「俺さ、言葉が嫌いなんだよ。だから言葉のない世界にすこしでも身を置いときたいわけ。ピカソの絵とか見て、これはナントカ主義のナントカでとか、莫迦だと思わね? ただの乾いた絵具じゃん。見てたいか、見たくないかだけじゃん」
津原泰水の「ヒッキーヒッキーシェイク」を読んだ。怪しげな自称カウンセラーJJによって引き合わされたヒキコモリ達のアンサンブル。
御多分に漏れず、僕がこの作家を知ったのはごく最近のことだ。1か月も経っていない。百田尚樹の「日本国紀」におけるコピペ騒動と、津原泰水による指摘。そこからひっそりと発生していた文庫本発刊の取り止めの、他ならぬ作家本人からの告発。出るはずの本が出るはずのタイミングで出なかった、というだけで終わっていたかもしれない話は、あれよあれよと言う間に燃え広がり、幻冬舎社長の見城徹を引きずり出し、彼はその筆禍によって自身のツイッターアカウントを焼き、AbemaTVの冠番組を潰した。
随分と回りくどい話だが、僕はこの一連の騒動の後半部分がネット上で話題になる頃にようやく津原泰水という作家を知り、ツイッターアカウントを覗いた。そこにはまず告発があった。告発は僕にとってニュースでしかなかったのでツイートを辿った。次に、戦いがあった。戦いは僕にとって暇つぶしでしかなかったのでさらにツイートを辿った。そして、僕は宣伝を見つけた。

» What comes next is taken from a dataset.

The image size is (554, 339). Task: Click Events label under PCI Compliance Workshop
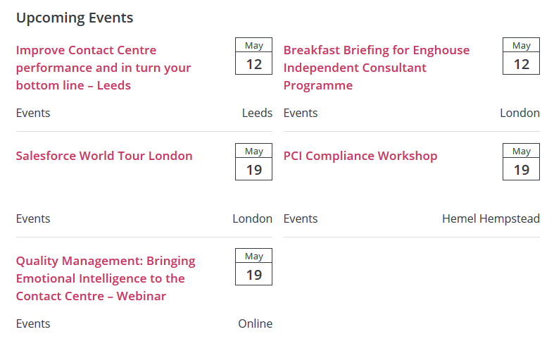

不定期連載の長編小説。小難しい言葉遣いの、良く言えば洒落た、悪く言えば気取ったような文章を、僕は貪るように読み、あっというまに掲載分を読み終えてしまった。
面白い。そう思った。だが、最後の更新は3月末。二か月近く放置されている一方で、明らかにこの物語は始まったばかり。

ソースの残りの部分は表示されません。